Most of us deal with sensitive information on a daily basis whether it's our own personal information or confidential information about staff, faculty, students, donors, or alumni. It is important to consider how we store and access this confidential information to ensure that it is protected.

Policy

In July 2006, the Cabinet approved Appendix B of the Policy on Responsible Use of Technology that covers "Information Security: Ownership, Right to Use, and Protection of Information."

There are 3 major areas covered by Appendix B:

  • Protecting confidential information on electronic devices
  • Protecting confidential information in printed materials
  • Protecting confidential information in email or instant messaging

In the age of identity theft, we must be sure that any confidential information we have access to is protected against theft. That means that we are responsible not only for the protection of our own identity information, but also for the protection of the confidential information to which we have access.

It is important that each of use consider what could happen to the confidential information we work with in the event that it is lost or stolen. Confidential information can include but is not limited to the following:

  • Names
  • Addresses
  • Social security numbers
  • Phone numbers
  • Salary and wage information
  • Grades
  • Sensitive correspondence
  • Legal documents
  • Health and disability information
  • Credit card and bank account information
  • Use a strong passphrase or password
  • Lock your computer with a screen saver password
  • Shut down your computer at night
  • Shield your computer screen from displaying confidential information
  • Protect printed confidential information
  • Only use secure connections when sending confidential information over the Internet or by email
  • Store confidential information in a protected area.
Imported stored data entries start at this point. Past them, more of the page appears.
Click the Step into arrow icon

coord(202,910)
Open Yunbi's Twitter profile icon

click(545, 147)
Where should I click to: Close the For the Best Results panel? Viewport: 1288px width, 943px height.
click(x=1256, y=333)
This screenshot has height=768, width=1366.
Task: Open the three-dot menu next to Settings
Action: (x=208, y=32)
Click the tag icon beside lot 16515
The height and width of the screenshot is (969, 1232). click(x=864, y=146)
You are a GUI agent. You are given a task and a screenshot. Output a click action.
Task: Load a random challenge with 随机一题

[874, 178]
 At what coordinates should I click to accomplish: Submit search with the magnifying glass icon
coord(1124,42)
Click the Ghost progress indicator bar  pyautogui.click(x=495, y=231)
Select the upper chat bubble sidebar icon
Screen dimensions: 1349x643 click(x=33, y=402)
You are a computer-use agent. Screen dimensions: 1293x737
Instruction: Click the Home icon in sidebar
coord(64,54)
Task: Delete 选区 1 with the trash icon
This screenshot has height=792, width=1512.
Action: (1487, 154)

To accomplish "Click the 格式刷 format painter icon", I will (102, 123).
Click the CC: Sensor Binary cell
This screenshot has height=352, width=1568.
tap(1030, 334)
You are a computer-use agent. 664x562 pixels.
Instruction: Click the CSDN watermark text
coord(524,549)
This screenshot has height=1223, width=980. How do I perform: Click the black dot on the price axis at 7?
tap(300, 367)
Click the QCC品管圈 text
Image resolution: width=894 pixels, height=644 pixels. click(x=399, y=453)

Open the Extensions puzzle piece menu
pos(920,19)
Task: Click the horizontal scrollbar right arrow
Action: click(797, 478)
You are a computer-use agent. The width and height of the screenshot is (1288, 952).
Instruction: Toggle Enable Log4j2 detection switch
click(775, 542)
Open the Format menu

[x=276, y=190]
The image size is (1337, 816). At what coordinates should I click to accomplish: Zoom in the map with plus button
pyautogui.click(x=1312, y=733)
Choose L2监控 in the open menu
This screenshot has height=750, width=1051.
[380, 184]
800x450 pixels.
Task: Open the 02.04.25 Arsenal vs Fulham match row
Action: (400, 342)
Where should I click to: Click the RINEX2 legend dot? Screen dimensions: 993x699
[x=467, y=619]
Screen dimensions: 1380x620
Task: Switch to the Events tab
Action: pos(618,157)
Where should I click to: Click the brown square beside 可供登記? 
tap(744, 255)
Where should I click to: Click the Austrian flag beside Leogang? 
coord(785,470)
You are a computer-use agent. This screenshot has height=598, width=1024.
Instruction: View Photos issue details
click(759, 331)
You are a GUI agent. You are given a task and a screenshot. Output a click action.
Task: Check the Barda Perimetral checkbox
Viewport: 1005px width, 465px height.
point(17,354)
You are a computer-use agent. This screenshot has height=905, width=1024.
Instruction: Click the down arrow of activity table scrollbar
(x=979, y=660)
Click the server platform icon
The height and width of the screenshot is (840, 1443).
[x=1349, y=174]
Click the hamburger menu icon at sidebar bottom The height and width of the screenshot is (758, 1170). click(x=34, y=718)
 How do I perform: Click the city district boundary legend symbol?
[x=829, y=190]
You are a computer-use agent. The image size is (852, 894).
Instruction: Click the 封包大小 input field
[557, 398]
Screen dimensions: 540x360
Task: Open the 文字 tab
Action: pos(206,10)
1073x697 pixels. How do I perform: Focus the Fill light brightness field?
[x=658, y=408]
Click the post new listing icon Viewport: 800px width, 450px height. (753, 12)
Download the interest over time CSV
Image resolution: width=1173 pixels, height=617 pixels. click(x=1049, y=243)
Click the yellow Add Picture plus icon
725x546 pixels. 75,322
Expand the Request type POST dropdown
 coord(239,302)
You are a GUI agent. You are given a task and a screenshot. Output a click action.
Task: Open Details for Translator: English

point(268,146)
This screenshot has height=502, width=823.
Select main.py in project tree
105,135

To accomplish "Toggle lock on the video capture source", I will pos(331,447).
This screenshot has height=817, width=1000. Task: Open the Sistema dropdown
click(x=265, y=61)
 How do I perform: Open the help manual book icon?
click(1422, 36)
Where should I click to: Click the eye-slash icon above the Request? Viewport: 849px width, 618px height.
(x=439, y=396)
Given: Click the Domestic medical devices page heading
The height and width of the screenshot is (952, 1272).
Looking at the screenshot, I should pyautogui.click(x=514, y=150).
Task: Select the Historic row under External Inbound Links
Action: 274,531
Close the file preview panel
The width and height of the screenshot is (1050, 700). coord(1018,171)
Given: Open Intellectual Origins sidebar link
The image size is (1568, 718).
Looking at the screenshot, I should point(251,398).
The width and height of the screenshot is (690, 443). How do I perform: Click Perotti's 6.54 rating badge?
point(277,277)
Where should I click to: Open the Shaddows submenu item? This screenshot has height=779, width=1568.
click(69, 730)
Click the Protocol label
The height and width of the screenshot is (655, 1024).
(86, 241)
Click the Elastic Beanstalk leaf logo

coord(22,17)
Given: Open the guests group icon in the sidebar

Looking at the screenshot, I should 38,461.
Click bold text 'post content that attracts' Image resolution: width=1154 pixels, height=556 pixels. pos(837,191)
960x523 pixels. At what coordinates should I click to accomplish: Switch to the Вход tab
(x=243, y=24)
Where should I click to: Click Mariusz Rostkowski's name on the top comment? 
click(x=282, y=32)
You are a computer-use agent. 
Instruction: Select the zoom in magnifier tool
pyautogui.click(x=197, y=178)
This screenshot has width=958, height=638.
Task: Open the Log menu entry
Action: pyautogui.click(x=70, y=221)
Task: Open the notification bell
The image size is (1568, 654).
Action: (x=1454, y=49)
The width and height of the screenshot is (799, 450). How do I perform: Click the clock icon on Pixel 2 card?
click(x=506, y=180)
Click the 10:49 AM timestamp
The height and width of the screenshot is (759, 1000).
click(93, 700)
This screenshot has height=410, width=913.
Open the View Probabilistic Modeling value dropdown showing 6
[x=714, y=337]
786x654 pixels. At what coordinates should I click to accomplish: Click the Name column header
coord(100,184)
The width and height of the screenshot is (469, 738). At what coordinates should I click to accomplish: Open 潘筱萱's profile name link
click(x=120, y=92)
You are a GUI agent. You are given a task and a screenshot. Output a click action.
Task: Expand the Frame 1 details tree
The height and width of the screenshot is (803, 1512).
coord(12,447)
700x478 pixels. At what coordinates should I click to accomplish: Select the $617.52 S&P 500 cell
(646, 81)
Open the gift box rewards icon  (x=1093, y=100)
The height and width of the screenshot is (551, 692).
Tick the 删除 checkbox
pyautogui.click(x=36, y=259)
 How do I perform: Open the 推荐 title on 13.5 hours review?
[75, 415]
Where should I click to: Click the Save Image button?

Protect confidential information stored on any portable electronic medium (such as laptop, CD, DVD, or USB drive)
  • Remove confidential information when computers or electronic media containing that information are disposed of or redeployed.
  • Protect access to Calvin servers by use of firewalls and other authentication methods.
  • Provide encryption for your portable electronic devices.

While information stored in Colleague, KnightVision, and other systems is secured by a passphrase, information stored on your local hard drive, or any portable electronic device, should be protected using encryption. Please contact the HelpDesk for information on encrypting portable electronic devices. These are considerations for those devices:

  • Laptops can be stolen from your home or office or while you travel. If stolen, you not only lose the computer, but all data on it is now in the possession of someone who isn't authorized to have that information.
  • Desktops can be stolen from your office. In addition, someone could steal information from your hard drive when you are not there and you may not even know that it happened.
  • USB Memory Keys are very popular and are very easy to lose. What information are you putting on your USB memory key that should not be seen by other?
  • CDs work well for portability and/or for backups. If you store data on a CD, be sure you keep it in a safe place. Be sure to destroy a CD before disposing of it. The best way to destroy a CD is to take a key or other sharp object and scratch the surface thoroughly.
  • Smart phones are frequently used for storing or accessing information. You should consider password protecting your cell phone.

In general, any portable storage device or storage media can be lost or stolen. It is important that each person be aware of what personal information is stored on such devices and take appropriate steps to reduce the risk of identity theft.